Worked Example: Explaining a Local Versus CI Drift¶
Page Maps¶
graph LR
family["Reproducible Research"]
program["Deep Dive DVC"]
section["Execution Environments Reproducible Inputs"]
page["Worked Example: Explaining a Local Versus CI Drift"]
capstone["Capstone evidence"]
family --> program --> section --> page
page -.applies in.-> capstone
flowchart LR
orient["Orient on the page map"] --> read["Read the main claim and examples"]
read --> inspect["Inspect the related code, proof, or capstone surface"]
inspect --> verify["Run or review the verification path"]
verify --> apply["Apply the idea back to the module and capstone"]
This example shows how Module 03 fits together when a workflow does something that makes teams uneasy:
the local run and the CI run are both honest, but the result is not exactly the same.
The situation¶
Suppose you run the DVC capstone locally and see one set of metrics.
CI runs the same repository and reports a slightly different metric.
Nobody changed:
- the Git commit
- the DVC-tracked data
params.yaml
That is exactly the kind of moment where weak environment thinking breaks down.
Step 1: Resist the wrong first conclusion¶
The weak conclusions are:
- someone must have changed the data
- CI is random nonsense
- DVC failed to make the workflow reproducible
Module 03 asks for a slower, better question:
if the explicit data and parameter story still matches, what runtime facts might still be part of the input surface?
Step 2: Confirm the explicit workflow state first¶
You check:
- DVC-tracked data identity
params.yaml- the declared workflow path
Those still align.
This matters because it narrows the drift question. The repository is not completely mysterious anymore.
Step 3: Inspect runtime evidence¶
Next you compare environment clues:
- local toolchain versions
- CI toolchain versions
make platform-report
Now the story becomes clearer:
- Python version differs slightly
- one numerical dependency version differs as well
This does not automatically explain the metric gap perfectly, but it turns the problem from folklore into a reviewable runtime difference.

**Request 1**
In the rows, starting with the line containing "Click the egg" and going on through the last row, change "retail" to "sale" and leave everything else as it is. Give only those lines.

**Supplied entries**
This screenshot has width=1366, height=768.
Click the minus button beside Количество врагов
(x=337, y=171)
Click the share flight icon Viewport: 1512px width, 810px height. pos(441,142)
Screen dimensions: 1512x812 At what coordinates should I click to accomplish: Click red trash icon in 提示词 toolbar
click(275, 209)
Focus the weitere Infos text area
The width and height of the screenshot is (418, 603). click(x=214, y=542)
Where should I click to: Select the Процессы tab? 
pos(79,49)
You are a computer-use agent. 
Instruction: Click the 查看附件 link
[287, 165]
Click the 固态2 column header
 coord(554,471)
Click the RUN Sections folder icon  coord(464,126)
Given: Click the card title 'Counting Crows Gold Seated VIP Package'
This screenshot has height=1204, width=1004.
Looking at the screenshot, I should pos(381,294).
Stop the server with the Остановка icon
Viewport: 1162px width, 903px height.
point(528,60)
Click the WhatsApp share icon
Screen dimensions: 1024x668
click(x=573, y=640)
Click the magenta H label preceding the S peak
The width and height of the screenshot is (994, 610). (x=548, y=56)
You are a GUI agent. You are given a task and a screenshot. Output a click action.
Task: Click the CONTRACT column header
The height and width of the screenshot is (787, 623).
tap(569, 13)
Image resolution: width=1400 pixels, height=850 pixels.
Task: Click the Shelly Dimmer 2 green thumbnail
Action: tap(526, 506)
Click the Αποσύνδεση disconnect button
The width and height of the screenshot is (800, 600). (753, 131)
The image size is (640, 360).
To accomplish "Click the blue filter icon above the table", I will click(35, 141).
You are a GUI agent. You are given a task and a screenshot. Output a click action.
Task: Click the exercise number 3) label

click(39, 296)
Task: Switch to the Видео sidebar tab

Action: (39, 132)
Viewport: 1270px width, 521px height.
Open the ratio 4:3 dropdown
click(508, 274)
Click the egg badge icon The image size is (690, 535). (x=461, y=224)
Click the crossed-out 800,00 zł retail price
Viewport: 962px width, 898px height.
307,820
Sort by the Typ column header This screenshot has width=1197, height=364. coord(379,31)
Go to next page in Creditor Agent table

**Request 2**
List the weak conclusions named in the worked example on local versus CI drift.

**Correct answer 1**
Click the egg badge icon The image size is (690, 535). (x=461, y=224)
Click the crossed-out 800,00 zł sale price
Viewport: 962px width, 898px height.
307,820
Sort by the Typ column header This screenshot has width=1197, height=364. coord(379,31)
Go to next page in Creditor Agent table

**Correct answer 2**
- someone must have changed the data
- CI is random nonsense
- DVC failed to make the workflow reproducible